### EXCERPT:
◆ ◆ ◆ ◆

Marketing, Public Relations, Community Management, and Customer Service are all the same thing

(Seriously)


Hi. My name’s Elizabeth Tobey, and today I’m here to tell you why marketing, public relations, community management, and customer support are all the same thing.

Seriously.

Stay with me here.

Over the past decade, I’ve run all of the aforementioned departments, and in many instances, run at least two of these at a time. The idea that all of these departments were, at their heart, the same thing, really clarified for me about a year and a half ago when I was the Director of Marketing at a company, reporting to the Chief Product Officer. I oversaw marketing, communications, and community, and my boss didn’t really “get” how all my teams interconnected so she asked me to help her visualize how it all worked.

So I did. One afternoon, in a fit of mild insanity, I made this for her:

I originally drew this on a legal pad with different colored sharpies.

If you look at this madness closely, you’ll see a method to it and that each of the bubbles in this crazy Venn diagram overlap exactly where they need to and with nothing extraneous. That’s because all of these areas of expertise and different departments need each other to be fully functional. To be successful, all of them need to work together as a cohesive whole.

◆ ◆ ◆ ◆

### MATERIAL PROVIDED:
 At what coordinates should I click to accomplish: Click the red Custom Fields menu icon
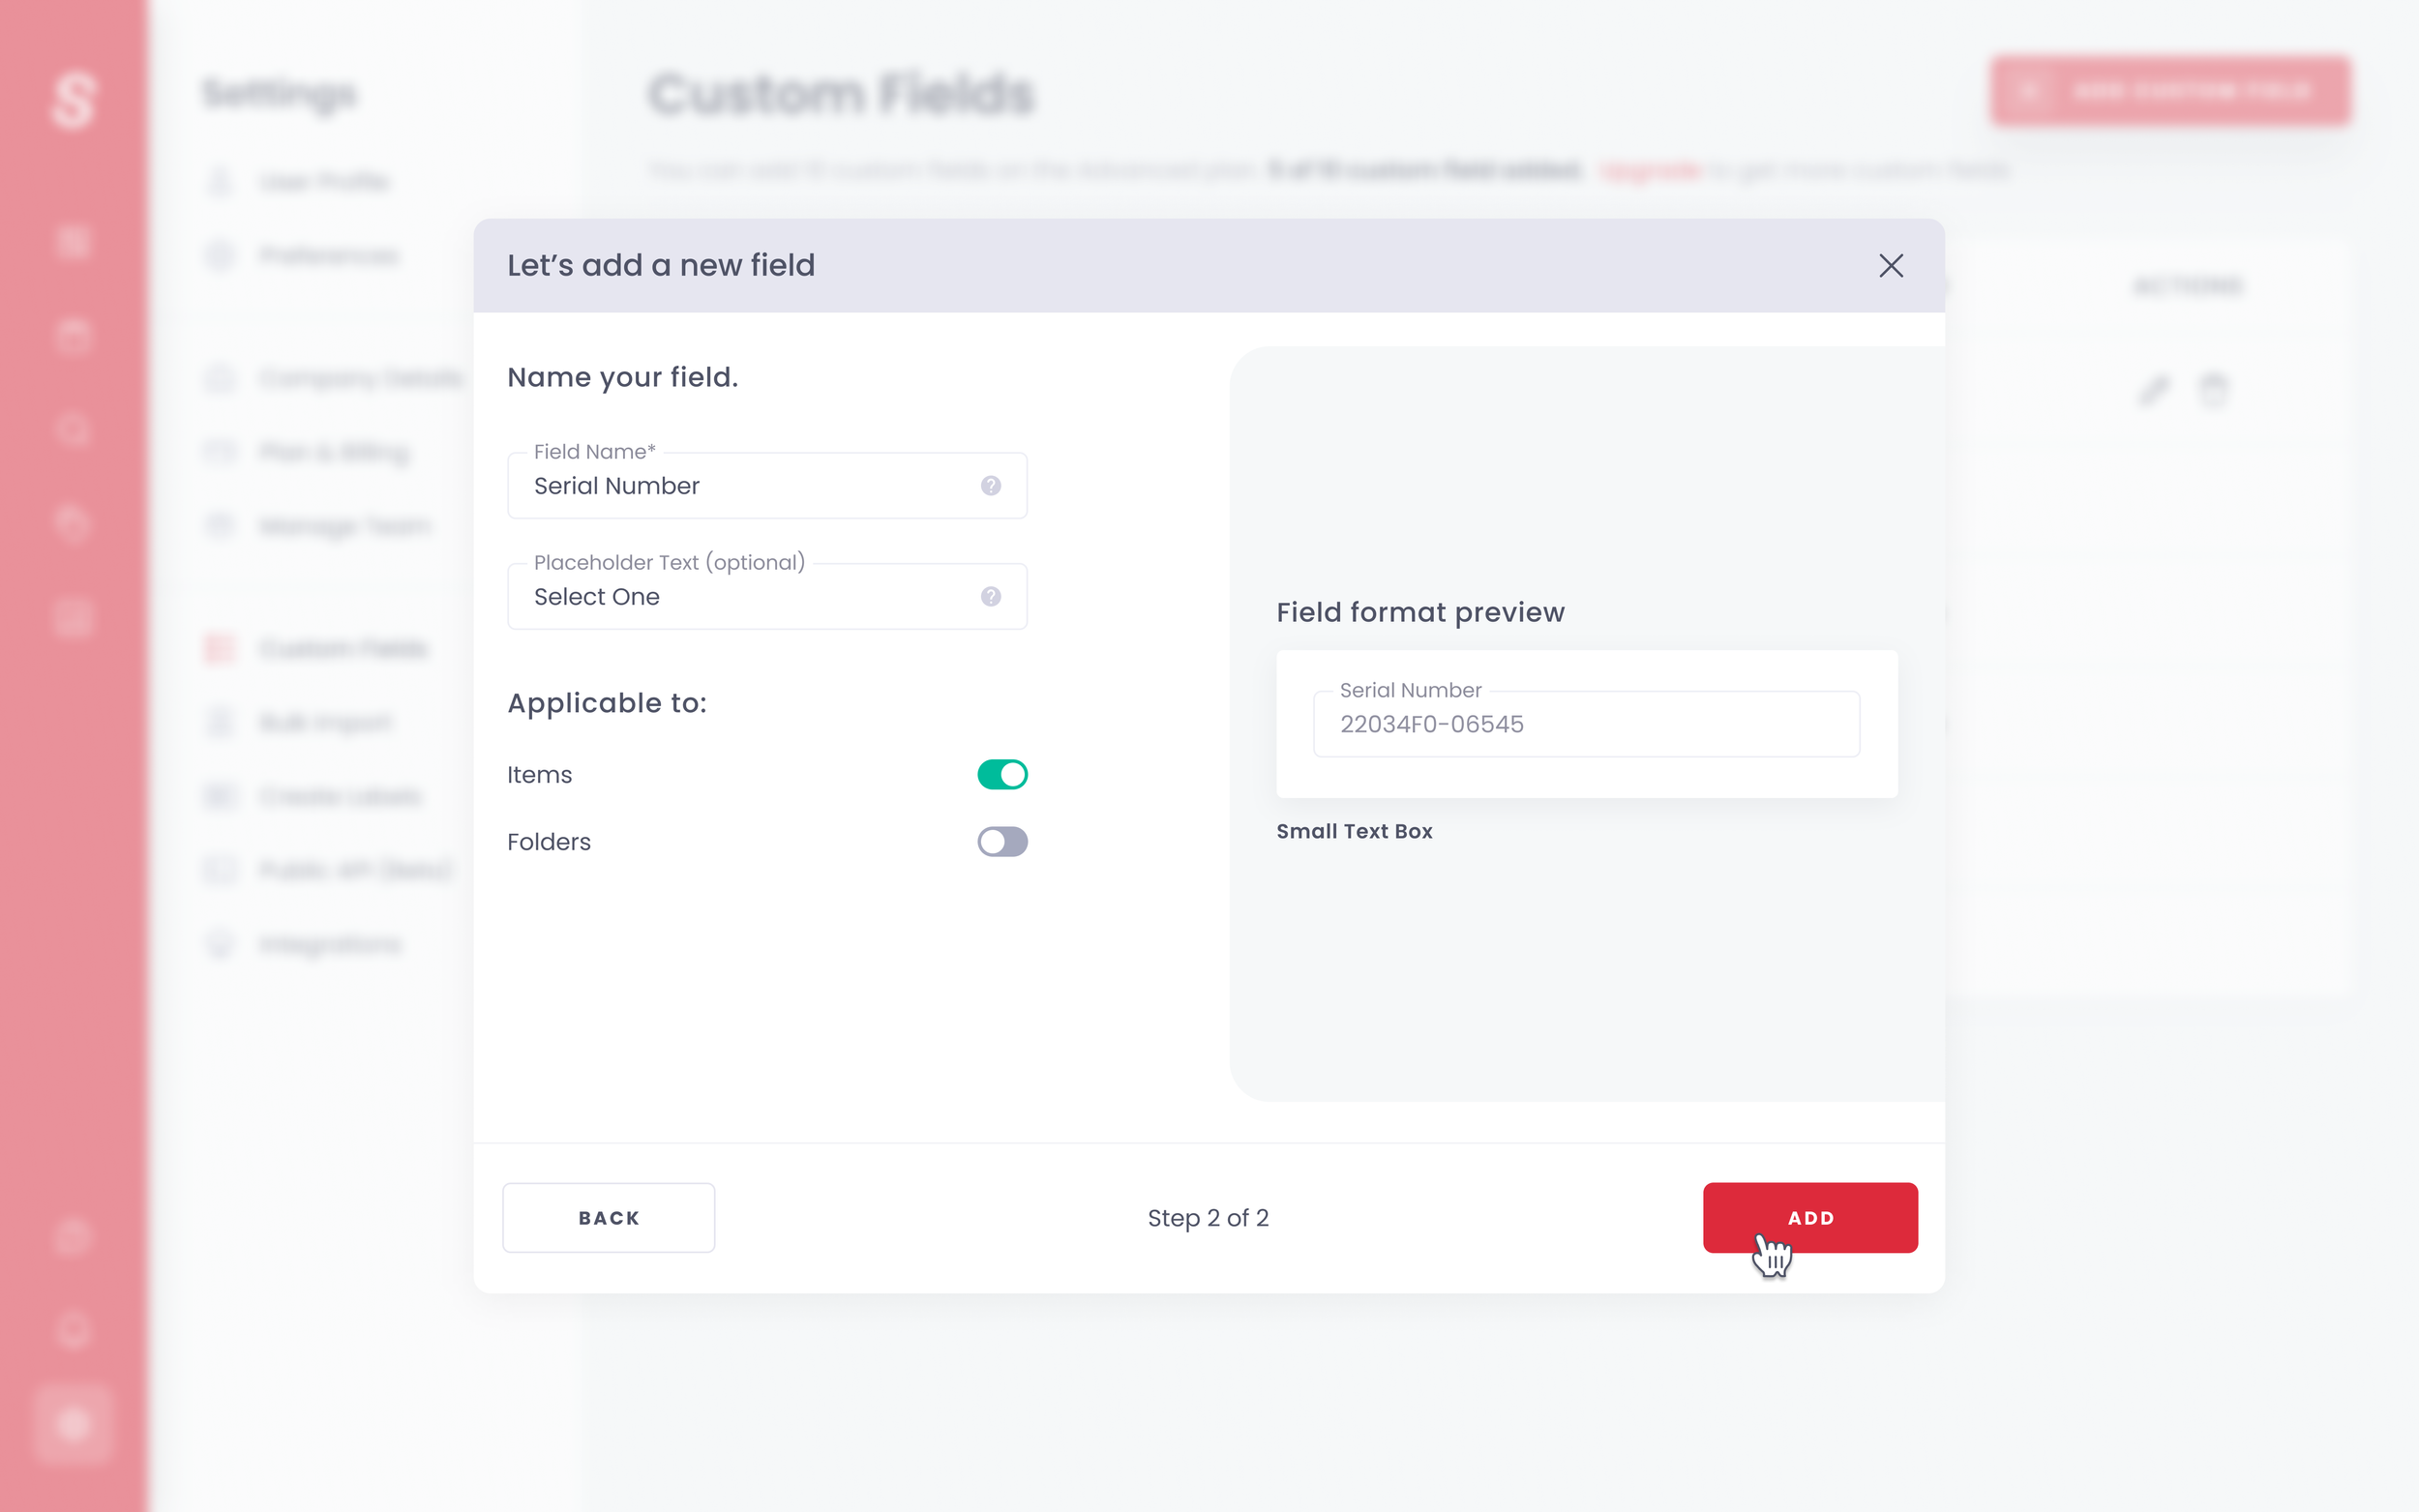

◆ ◆ ◆ ◆

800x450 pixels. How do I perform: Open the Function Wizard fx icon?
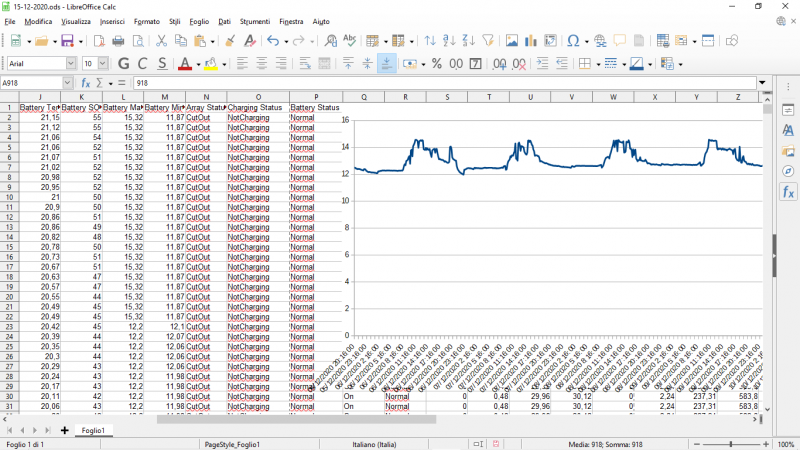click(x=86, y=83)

◆ ◆ ◆ ◆

Reproduce verbatim the passage of the essay on marketing, public relations, community management, and customer service starting at "I originally drew" and ending at "a cohesive whole.".

I originally drew this on a legal pad with different colored sharpies.

If you look at this madness closely, you’ll see a method to it and that each of the bubbles in this crazy Venn diagram overlap exactly where they need to and with nothing extraneous. That’s because all of these areas of expertise and different departments need each other to be fully functional. To be successful, all of them need to work together as a cohesive whole.